Except, excuse me, this pandemic ain’t over by a long shot. You may be tired of it. We may all be tired of it. But cases are rising—six times the number of daily cases this Memorial Day than last. And that is likely a dramatic undercount. Many public health departments have stopped counting. Folks are testing at home—which, I suppose, is a good thing—but they aren’t reporting the results to anyone if they turn up positive. They’re just staying home. Maybe.

Hospitalizations are up, too, especially in the South and West, where vaccination and booster rates are lower. Sure, death rates are down, thanks to the availability of antivirals like Paxlovid (and the fact that many older Americans are vaccinated and boosted, and younger Americans have a better survival rate), but the effects of long COVID still drag down some 10-30 percent of those who catch the disease, impairing heart, brain, gut or lung function.
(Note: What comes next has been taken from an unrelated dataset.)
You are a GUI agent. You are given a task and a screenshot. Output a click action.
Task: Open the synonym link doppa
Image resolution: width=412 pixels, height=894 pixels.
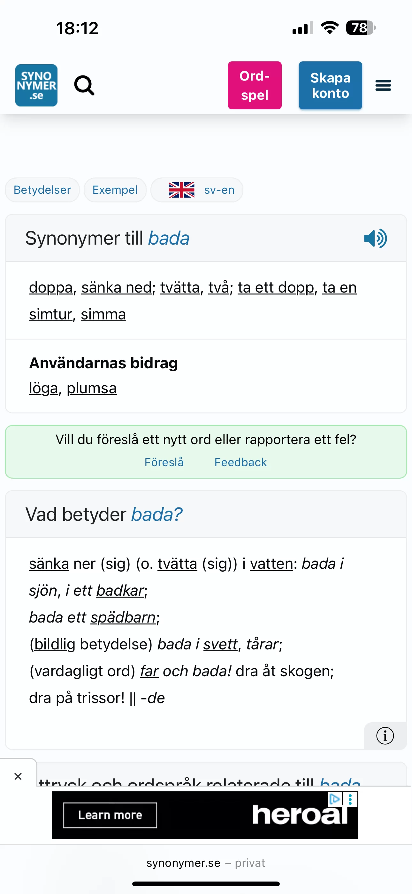click(51, 287)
Here's the thing: COVID is a nasty disease. It’s a survivor. It mutates to survive in a population and insinuates itself into every cell to survive in the body. You can catch it even if you’ve been vaccinated and boosted. You can catch it more than once—like a cold, or the flu. Any one of those infections can result in a devastating case, not a mild case, though your chances are better if you’ve been vaccinated and boosted. Any one of those infections could result in long COVID, meaning you are left with debilitating brain fog or asthma or a heart problem.

So, no, I won’t be going to the theater to see the new TOP GUN: MAVERICK movie. That’s a risk I won’t take. (I can only pray this thing has subsided enough that I can go to see the new AVATAR when it comes out.) I don’t want to catch COVID, even a mild case. In fact, I don’t even want to catch a stupid cold anymore. I still wear a mask in the grocery store, even though everyone else has stopped because they’re “tired of COVID.” Well, you don’t stop running when a wolf is chasing you just because you’re tired. Or because you suddenly don’t see that wolf behind you.